Spinning and spiraling

I will avoid writing for two reasons: writer’s block, and an overwhelming amount of feelings.

This is idiotic, considering once I finally sit down to write, usually, I begin to feel better almost immediately.

But, it’s funny the ways various things will affect us without us realizing it.

I’ve been exhausted the last couple of weeks. Just, emotionally overcome and overwhelmed, and I couldn’t figure out why. Timing didn’t make sense. I’ve been scattered, distracted, and bored, and felt it was anxiety, but couldn’t figure out what I was anxious about. Last week, the idea of getting out of bed was untenable. Waking up was impossible. It didn’t make any sense — the time change should’ve been helping.

Sunday, I hung out with a new friend, but couldn’t bring myself to make much eye contact, to say nothing of holding an actual conversation. Then again, we met up around 7 am. No one’s up for talking before coffee. But the point is, I wasn’t feeling my flyest.

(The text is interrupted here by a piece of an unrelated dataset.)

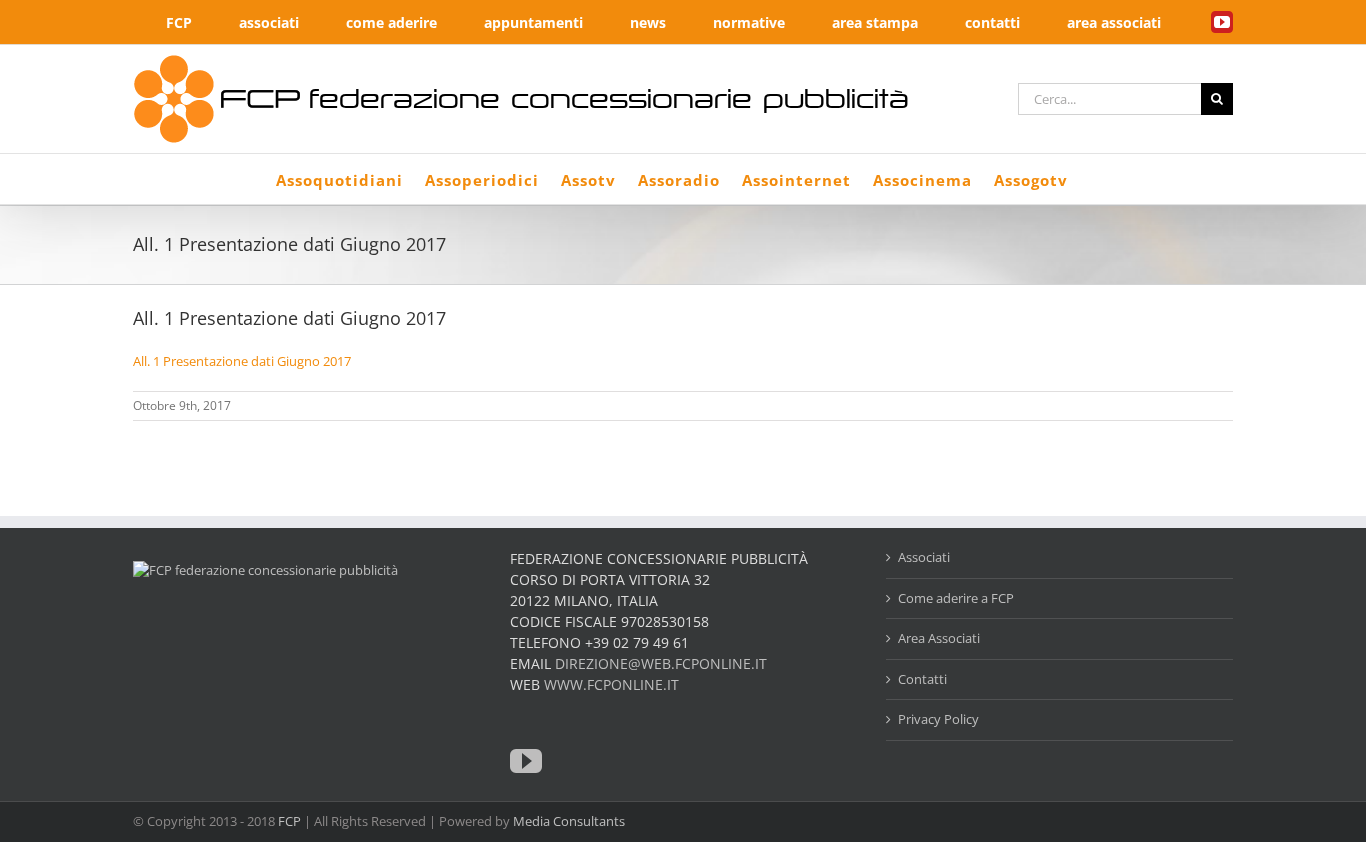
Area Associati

Monday morning, I snapped at a few people, only to apologize some time later. A 7-mile run that evening wasn’t even enough to calm the nerves, though it kept them at bay about 2/3 of the way.

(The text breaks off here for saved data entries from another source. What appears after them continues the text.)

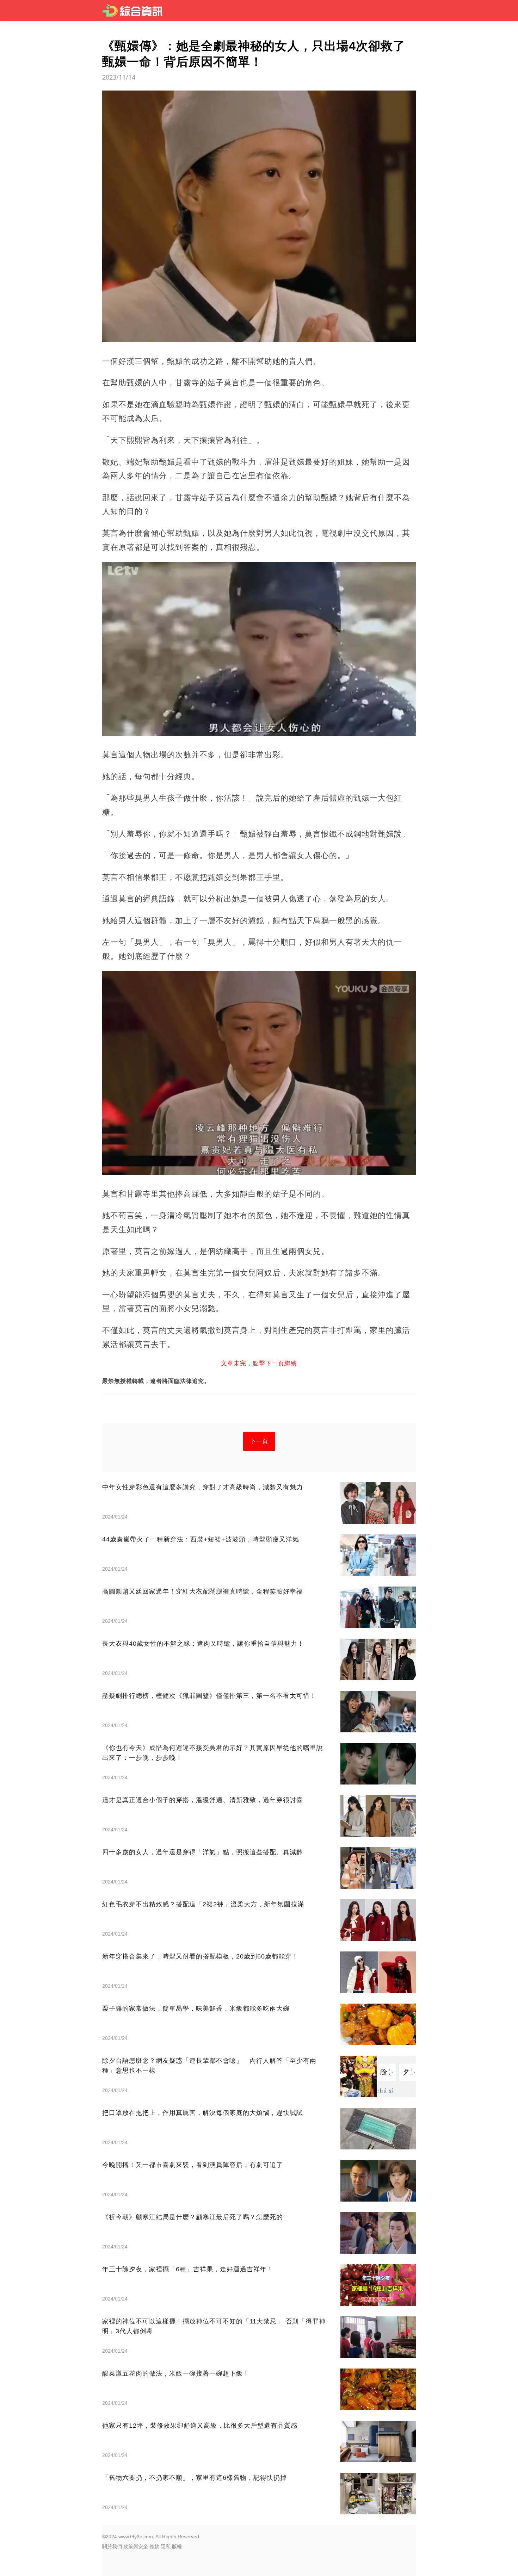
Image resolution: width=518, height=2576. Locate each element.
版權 (177, 2546)
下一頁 (259, 1441)
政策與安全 (135, 2546)
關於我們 (112, 2546)
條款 (154, 2546)
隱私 (166, 2546)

Yesterday, it hit me. I’m headed to Texas next week, for work. If it’s been unclear, I hate Texas. It used to be tolerable, but the last eight weeks, my feelings have hit peak contempt.

And I think the closer we get to me having to set foot in that god-forsaken state again (I promise it will BE the last time), the more panicky I become. There aren’t enough slow, deep breaths in the world to keep this at bay.

What has helped, per usual, are my friends. The three in particular who have refrained from trolling me about my dislike for the state (ahem), and who have been especially supportive, have really saved my life.